Unraveling Diagnostic Error: Delving Deeply to Identify Hidden Human Factors

In my view, the IOM’s report did not address the impact of social, economic, and workplace stressors on human performance. These stressors may impact cognition, compounding the pitfalls associated with common diagnostic biases and pressure-driven overutilization of clinical heuristics that may direct clinicians away from looking for exceptions to rules and for a broader range of experiences. As a result, then, these stressors affect diagnostic accuracy.

Enhancing quality of investigations

The National Patient Safety Foundation (U.S.) and the Health Quality Council of Alberta (Canada) have developed investigation methodologies (National Patient Safety Foundation, 2015; Duchscherer & Davies, 2012) designed to improve investigations’ quality, consistency, and reliability, thus resulting in actionable recommendations for improvement. These methodologies employ a Donabedian (2005) focus on structures, processes, and outcomes for identifying the factors contributing to patient safety incidents. Both approaches encourage deep diving (Weick & Sutcliffe, 2007), which is vitally important to high-reliability organizations that value the contributions of frontline staff. Both approaches, too, specifically avoid attempts to assign personal blame.

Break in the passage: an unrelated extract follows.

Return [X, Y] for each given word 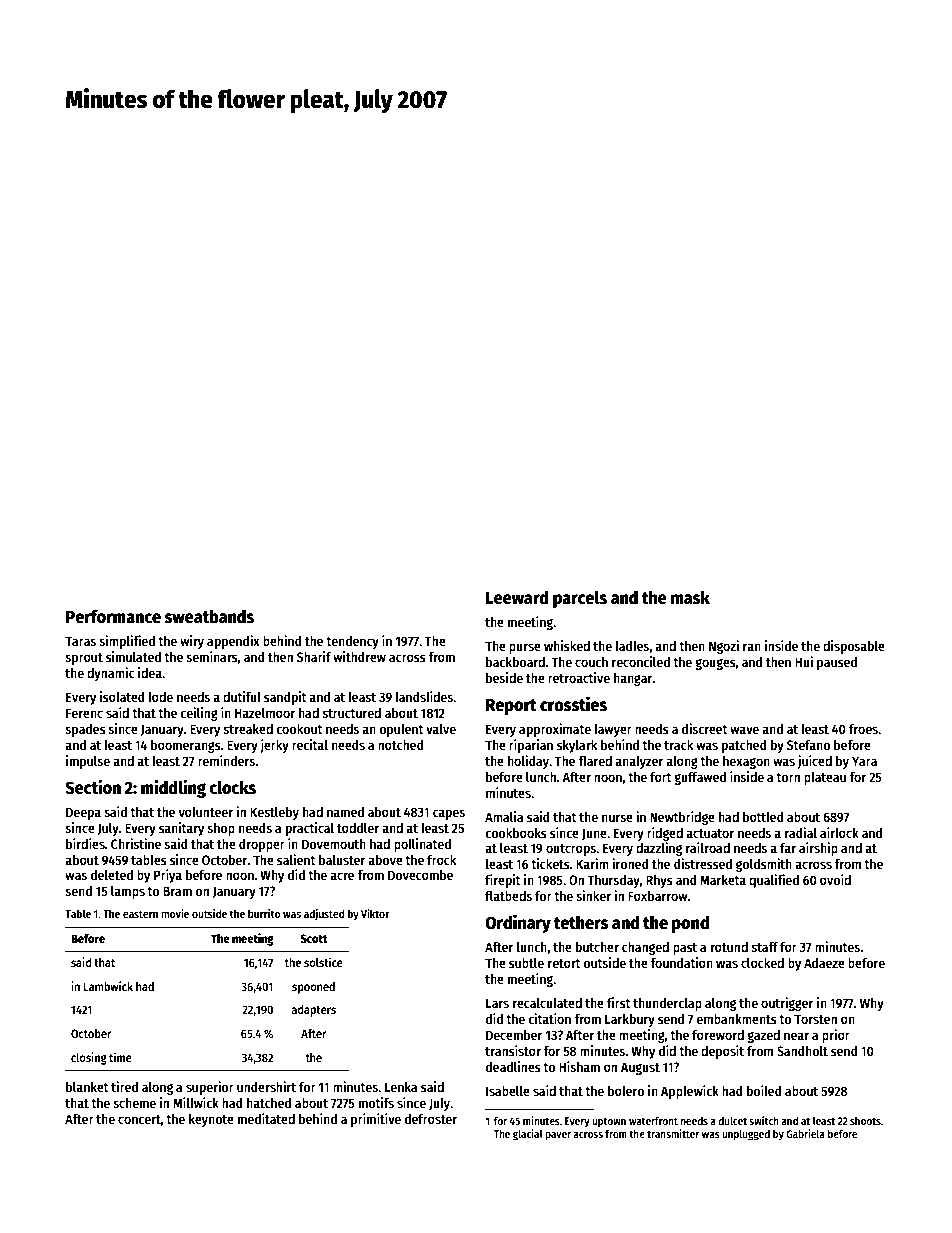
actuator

In too many instances, investigations look to assign blame to one or more individuals without fully identifying and understanding the factors that interfere with human performance, both in the diagnostic and procedural realms. In my view, if an investigation concludes that an individual was uniquely responsible for a patient safety incident, then that investigation has not delved deeply enough to identify the human factors contributing to that individual’s error. Only by identifying these human factors will real opportunities for improvements be identified and actionable steps be taken to improve outcomes. Reasons for mistakes must be identified and modulated for us to achieve success, and blame has no role in this.

Investigating the factors affecting human performance may be part of a “root cause” analysis, but more appropriately, it may require a separate investigation that includes experts in human factors analysis, especially if professional performance issues may need to be addressed. The following case studies point out some of the pitfalls of assessing individual human performance within the context of a patient safety incident investigation.

Case study 1: Emergency department chaos and diagnostic delay

A 3-year-old child presented to a busy urban emergency department (ED) with low-grade fever (38oC), lassitude, anorexia, urinary frequency of several days’ duration, and a history of minor urinary tract infections. Her single-parent mother was a recent Haitian immigrant with limited English fluency. The child was initially assessed by a triage nurse, baseline labs were ordered per ED protocol, and the child was assigned a non-urgent priority for physician evaluation.

The child was first seen by a physician two hours later. The physician spoke some French, and she obtained an additional history of polyuria and maternal sickle cell trait. The father’s sickle cell status was unknown. The child looked reasonably well, with no CVA tenderness, and a presumptive diagnosis of urinary tract infection was made, pending lab results. The physician left instructions with a nursing assistant to be contacted when the results, expected shortly, were available. Unfortunately, the laboratory studies, including a blood count, blood culture, electrolyte panel, and urinalysis, were never performed, though the specimens had been obtained at triage. When an ED nurse became aware of this, she prompted the lab, and the studies were then performed after the initial long delay.